Ad avviso della Corte d’Appello la tesi però non poteva essere condivisa, ribadendosi la natura speciale del termine previsto per la revocazione ordinaria nei confronti delle sentenze della Corte dei Conti emesse in grado di appello, che è destinato a trovare applicazione anche nell’ipotesi in cui la sentenza sia stata notificata.

Quindi richiamati i precedenti di questa Corte (Cass. n. 15778/2010 e Cass. n. 9843/2012), ribadiva che alla data di presentazione del ricorso, era ancora carente il requisito della definitività del provvedimento che aveva chiuso il procedimento presupposto.

Per la cassazione di questo decreto la ricorrente ha proposto ricorso affidato ad un motivo.

L’intimato Ministero ha resistito con controricorso.

Con l’unico motivo la T. denunzia la violazione e falsa applicazione della L. n. 89 del 2001, artt. 3 e 4, nonchè degli artt. 325, 326 e 327 c.p.c., in combinato disposto con il R.D. n. 1038 del 1933, artt. 26 e 90.

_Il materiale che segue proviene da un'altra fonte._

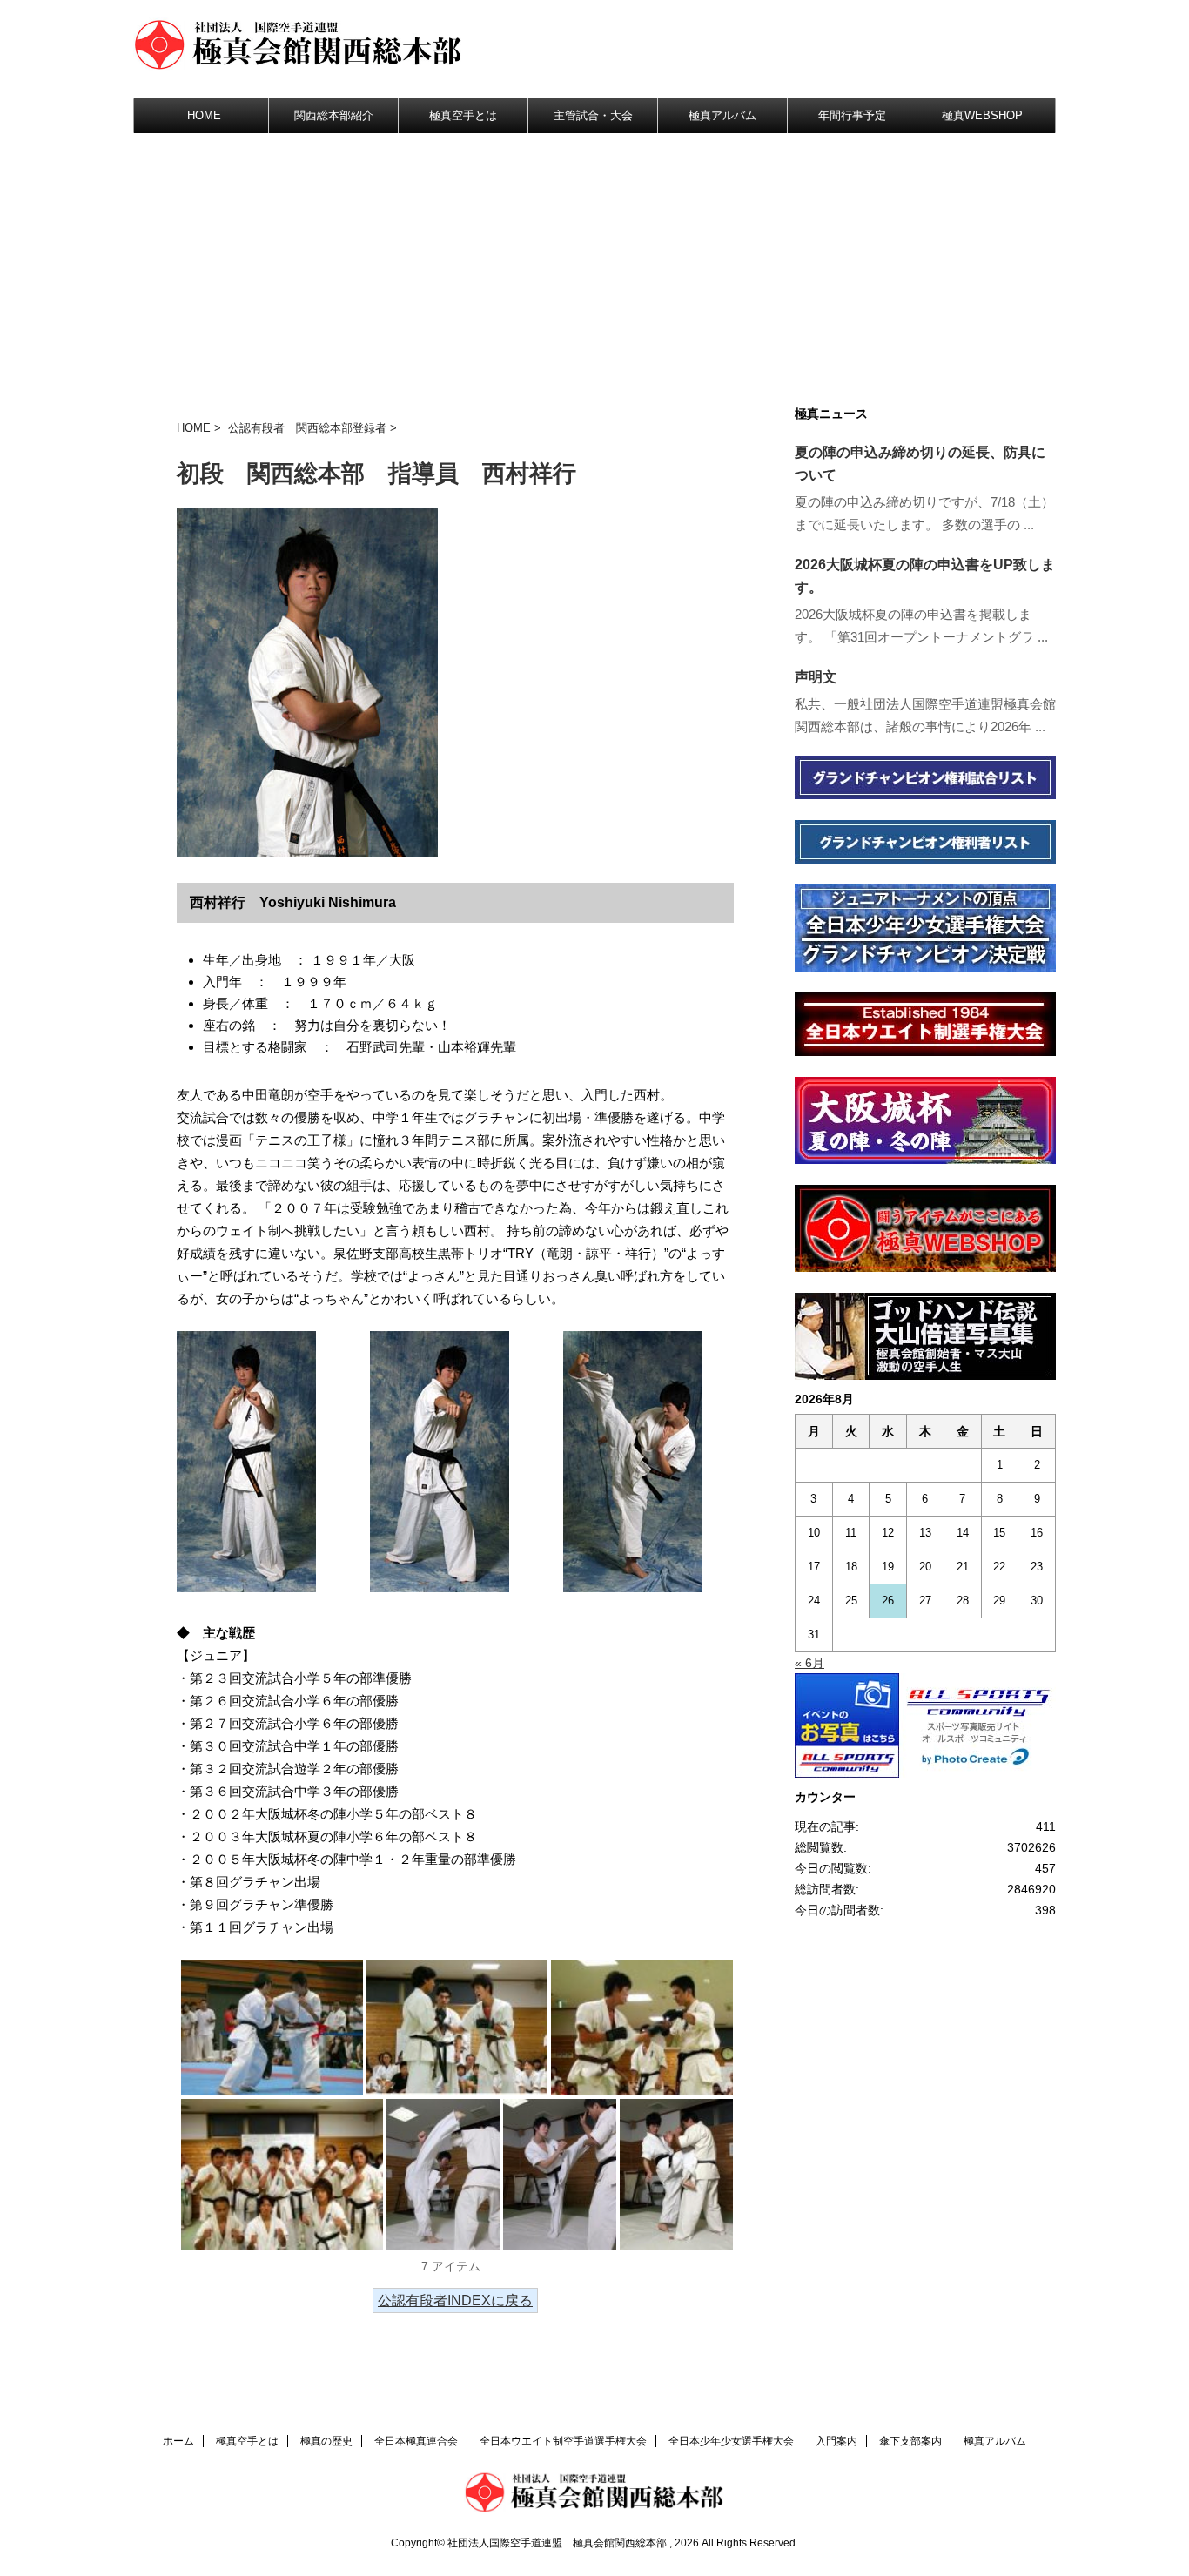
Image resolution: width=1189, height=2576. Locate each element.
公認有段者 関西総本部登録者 (307, 427)
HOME (204, 115)
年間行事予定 (852, 115)
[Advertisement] (594, 264)
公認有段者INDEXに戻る (455, 2300)
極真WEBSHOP (982, 115)
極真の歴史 (326, 2441)
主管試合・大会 (593, 115)
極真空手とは (463, 115)
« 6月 (809, 1663)
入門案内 (836, 2441)
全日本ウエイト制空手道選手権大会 (563, 2441)
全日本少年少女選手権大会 (731, 2441)
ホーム (178, 2441)
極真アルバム (722, 115)
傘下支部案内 (910, 2441)
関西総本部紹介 (333, 115)
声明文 (815, 676)
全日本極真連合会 (416, 2441)
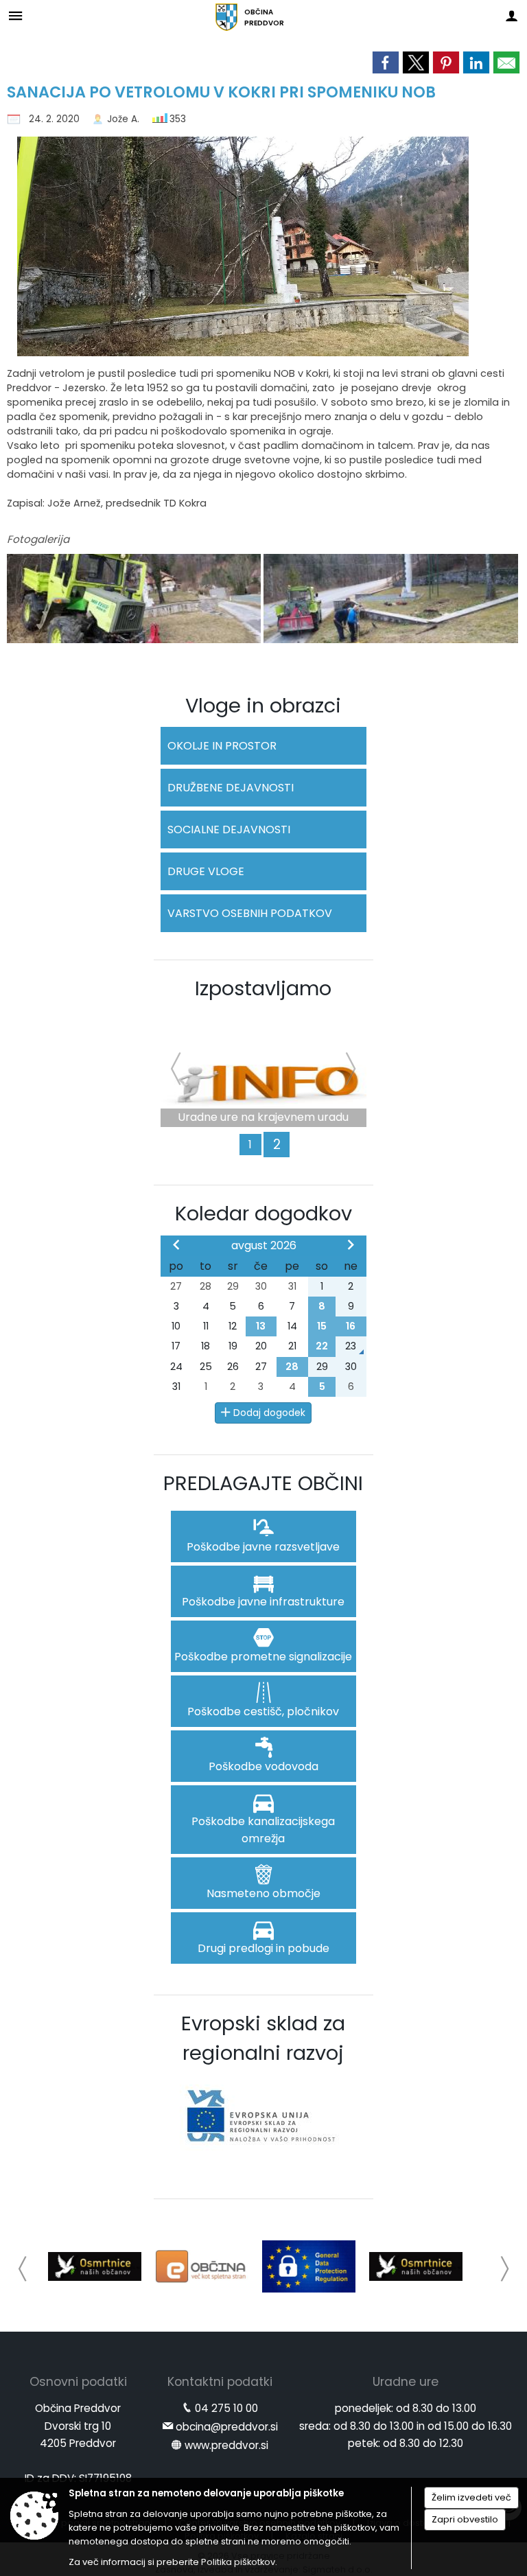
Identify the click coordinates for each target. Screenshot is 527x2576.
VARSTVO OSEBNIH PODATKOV (249, 913)
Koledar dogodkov (263, 1213)
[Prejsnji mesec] (176, 1244)
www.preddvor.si (226, 2445)
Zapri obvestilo (465, 2519)
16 (350, 1326)
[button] (23, 2269)
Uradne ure (405, 2382)
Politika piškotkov (238, 2561)
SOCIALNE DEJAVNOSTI (228, 829)
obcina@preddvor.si (227, 2427)
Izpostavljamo (263, 988)
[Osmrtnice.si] (94, 2266)
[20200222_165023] (390, 598)
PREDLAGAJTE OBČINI (263, 1483)
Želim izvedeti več (471, 2497)
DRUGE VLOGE (205, 871)
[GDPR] (308, 2266)
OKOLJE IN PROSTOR (222, 746)
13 (261, 1326)
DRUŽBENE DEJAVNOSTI (230, 788)
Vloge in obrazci (263, 705)
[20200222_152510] (135, 598)
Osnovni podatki (78, 2382)
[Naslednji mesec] (350, 1244)
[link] (385, 62)
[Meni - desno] (511, 15)
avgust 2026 (263, 1245)
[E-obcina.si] (201, 2266)
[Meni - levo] (15, 15)
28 (291, 1366)
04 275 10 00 (226, 2408)
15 (322, 1326)
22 (322, 1346)
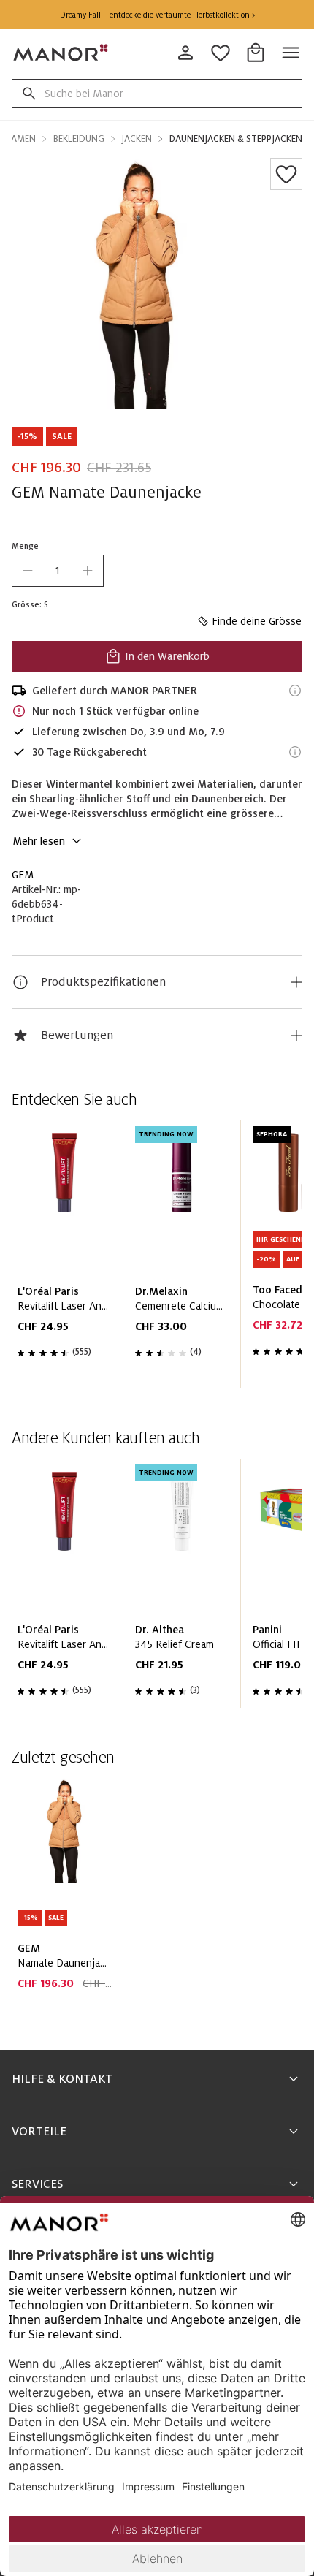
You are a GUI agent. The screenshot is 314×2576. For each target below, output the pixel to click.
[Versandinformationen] (295, 690)
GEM (23, 875)
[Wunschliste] (286, 174)
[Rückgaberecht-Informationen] (295, 752)
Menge (25, 546)
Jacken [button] (137, 139)
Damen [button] (20, 139)
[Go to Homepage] (61, 52)
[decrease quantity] (27, 570)
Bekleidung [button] (78, 139)
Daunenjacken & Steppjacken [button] (235, 139)
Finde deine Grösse (257, 621)
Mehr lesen (38, 841)
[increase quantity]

Si sostiene che in realtà la sentenza adottata in sede di appello dalla Corte dei Conti avrebbe carattere definitivo sul presupposto che la notifica della stessa sentenza operata dalla ricorrente, era comunque idonea a far decorrere il termine breve anche per la proposizione della revocazione ordinaria, stante quanto previsto dal R.D. n. 1058 del 1933, art. 90, che appunto individua nella notifica della decisione impugnata il dies a quo per l’impugnazione delle decisioni del giudice contabile.

Ritiene il Collegio che il ricorso debba essere accolto, in quanto, conformemente a quanto dedotto dalla ricorrente, alla sentenza de qua adottata dalla Corte dei Conti in sede di appello, debba attribuirsi il carattere della definitività, idoneo a consentire il soddisfacimento del presupposto di proponibilità della domanda di equo indennizzo di cui alla L. n. 89 del 2001, art. 4, così come riformulato a seguito della novella del 2012.

Ed, invero è indubbio che la notifica della sentenza abbia in ogni caso fatto decorrere il termine breve per l’eventuale impugnabilità della decisione del giudice contabile dinanzi a questa Corte nonchè per la proposizione della revocazione ordinaria di cui al citato R.D. n. 1214 del 1934, art. 68, lett. a), assicurando quindi il conseguimento del carattere della definitività che consente la proposizione della domanda di equo indennizzo.

Ma anche con specifico riferimento alla possibilità della revocazione, appare necessario fare richiamo ai principi affermati da questa Corte nella recente sentenza n. 25179/2015, la cui massima afferma che, in caso di irragionevole durata del giudizio di appello della Corte dei conti, la domanda di equa riparazione, ai sensi della L. n. 89 del 2001, art. 4 (nel testo originario, applicabile “ratione temporis”), può essere proposta anche all’esito del giudizio di revocazione ordinaria, sempre che questo sia stato introdotto entro sei mesi dal deposito della sentenza che ha concluso il giudizio presupposto, essendo irrilevante, perchè assolutamente straordinario, il termine di tre anni previsto per la revocazione dal R.D. n. 1214 del 1934, art. 68.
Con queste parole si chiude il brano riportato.